### Supplied text
+++

= Halga =

Legendary Danish king

Halga seducing his own daughter Yrsa, by Jenny Nyström (1895).

Halga, Helgi, Helghe or Helgo was a legendary Danish king living in the early 6th century. His name would in his own language (Proto-Norse) have been *Hailaga (dedicated to the gods).

Scholars generally agree that he appears in both Anglo-Saxon (Beowulf) and Scandinavian tradition (Norse sagas and Danish chronicles). In both traditions, he was a Scylding, the son of Healfdene and the brother of Hroðgar. In Beowulf, his relationship to Hroðulf is not explained, but if he was not his father, as in the Scandinavian tradition, he was at least his uncle. Both traditions also mention his family's feud with Froda and Ingeld.

Whereas, not much is said about Halga in Anglo-Saxon sources, much more is said in Scandinavian ones. It is also noticed a curb in Halga storyline's direction, all of them containing a version of the story of his incestuous relationship with his own daughter Yrsa. This liaison resulted in Halga's son Hroðulf.

==Beowulf==

A mention of Halga in the Beowulf

In the Anglo-Saxon epic Beowulf, Halga is hardly mentioned. He appears early in the poem where he is listed as the brave Halga, one of the four children of Healfdene, the others being Heorogar, Hroðgar and a daughter (who is unnamed, but called Signý in Norse sources) who was married to the king of Sweden.

+++

### Information shown
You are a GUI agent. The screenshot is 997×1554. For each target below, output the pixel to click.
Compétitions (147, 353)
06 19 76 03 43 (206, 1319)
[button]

+++

### Given request
Write out the whole article on Halga word for word, without changing anything. You won't need the lines.

### Exercise answer
= Halga =

Legendary Danish king

Halga seducing his own daughter Yrsa, by Jenny Nyström (1895).

Halga, Helgi, Helghe or Helgo was a legendary Danish king living in the early 6th century. His name would in his own language (Proto-Norse) have been *Hailaga (dedicated to the gods).

Scholars generally agree that he appears in both Anglo-Saxon (Beowulf) and Scandinavian tradition (Norse sagas and Danish chronicles). In both traditions, he was a Scylding, the son of Healfdene and the brother of Hroðgar. In Beowulf, his relationship to Hroðulf is not explained, but if he was not his father, as in the Scandinavian tradition, he was at least his uncle. Both traditions also mention his family's feud with Froda and Ingeld.

Whereas, not much is said about Halga in Anglo-Saxon sources, much more is said in Scandinavian ones. It is also noticed a curb in Halga storyline's direction, all of them containing a version of the story of his incestuous relationship with his own daughter Yrsa. This liaison resulted in Halga's son Hroðulf.

==Beowulf==

A mention of Halga in the Beowulf

In the Anglo-Saxon epic Beowulf, Halga is hardly mentioned. He appears early in the poem where he is listed as the brave Halga, one of the four children of Healfdene, the others being Heorogar, Hroðgar and a daughter (who is unnamed, but called Signý in Norse sources) who was married to the king of Sweden.